Transcribe the part of the "Caroline, or Change" review starting with "With such works" and going on through "show on Broadway.".
Start of PAGE EXTRACT
AISLE SAY San Francisco


Music by Jeanine Tesori
Lyrics & book by Tony Kushner
Directed by George C. Wolfe
Presented by Best of Broadway
At the Curran Theatre
445 Geary St., San Francisco / (415) 512-7770

Reviewed by Judy Richter

With such works as "Angels in America" and "Homebody/Kabul" to his credit, any new play by Tony Kushner is a big draw. That's especially true when the award-winning American playwright stretches himself into the musical realm, working with composer Jeanine Tesori ("Thoroughly Modern Millie," "Violet") to create "Caroline, or Change."

The Tony-nominated show has come to San Francisco in an exclusive engagement, not on tour, under the auspices of Best of Broadway, which is directed by Carole Shorenstein Hays and Scott E. Nederlander. They also produced the show on Broadway.

Kushner sets the semi-autobiographical story in his hometown of Lake Charles, La., during the last two months of 1963. Noah Gellman (Benjamin Platt, alternating with Sy Adamowsky) is a lonely little Jewish boy mourning his mother's death from cancer and rejecting his father's well-meaning new wife, Rose (Veanne Cox). His father, Stuart (David Costabile), has become remote, retreating to the comfort of his clarinet. However, Noah is attached to Caroline (Tonya Pinkins), the family's black housekeeper, who tries to rebuff him and who struggles to care for her three children left at home. Her husband deserted her several years ago, and her oldest son is in Vietnam.
End of PAGE EXTRACT
Start of SUPPLIED DATA
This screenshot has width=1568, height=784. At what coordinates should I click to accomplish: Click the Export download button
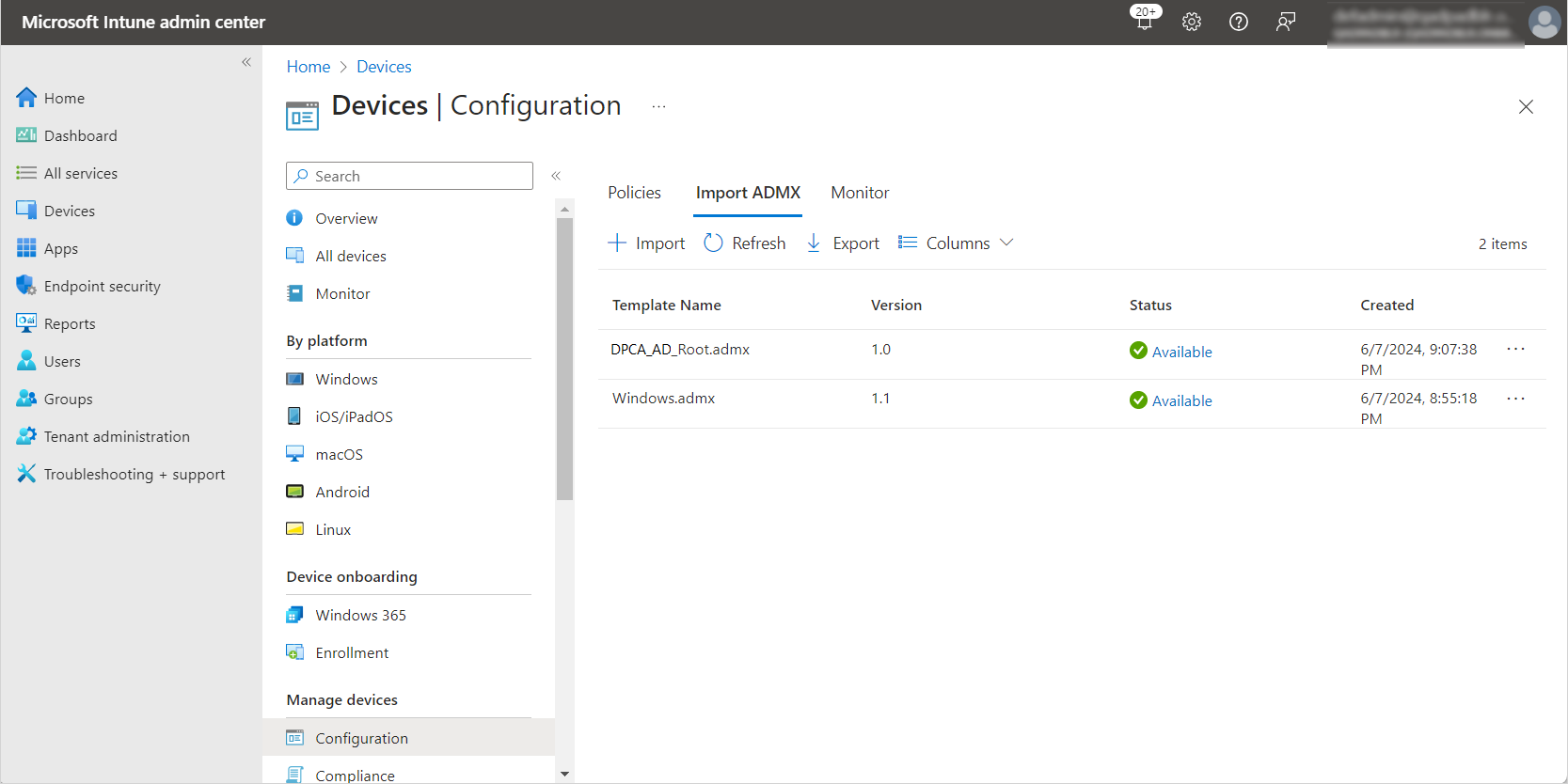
End of SUPPLIED DATA
§ ANSWER SECTION:
With such works as "Angels in America" and "Homebody/Kabul" to his credit, any new play by Tony Kushner is a big draw. That's especially true when the award-winning American playwright stretches himself into the musical realm, working with composer Jeanine Tesori ("Thoroughly Modern Millie," "Violet") to create "Caroline, or Change."

The Tony-nominated show has come to San Francisco in an exclusive engagement, not on tour, under the auspices of Best of Broadway, which is directed by Carole Shorenstein Hays and Scott E. Nederlander. They also produced the show on Broadway.